Quote the material from the line containing "The image size is (1250, 586)." through the line containing "will [468, 16].", word for word and with nothing else.

§ Data shown
● ● ● ●

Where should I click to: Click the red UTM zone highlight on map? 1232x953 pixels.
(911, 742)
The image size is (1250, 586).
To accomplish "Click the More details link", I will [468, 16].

● ● ● ●

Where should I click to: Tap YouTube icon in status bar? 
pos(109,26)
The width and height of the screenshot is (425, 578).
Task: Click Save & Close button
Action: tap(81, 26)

● ● ● ●

§ Exercise answer
The image size is (1250, 586).
To accomplish "Click the More details link", I will [468, 16].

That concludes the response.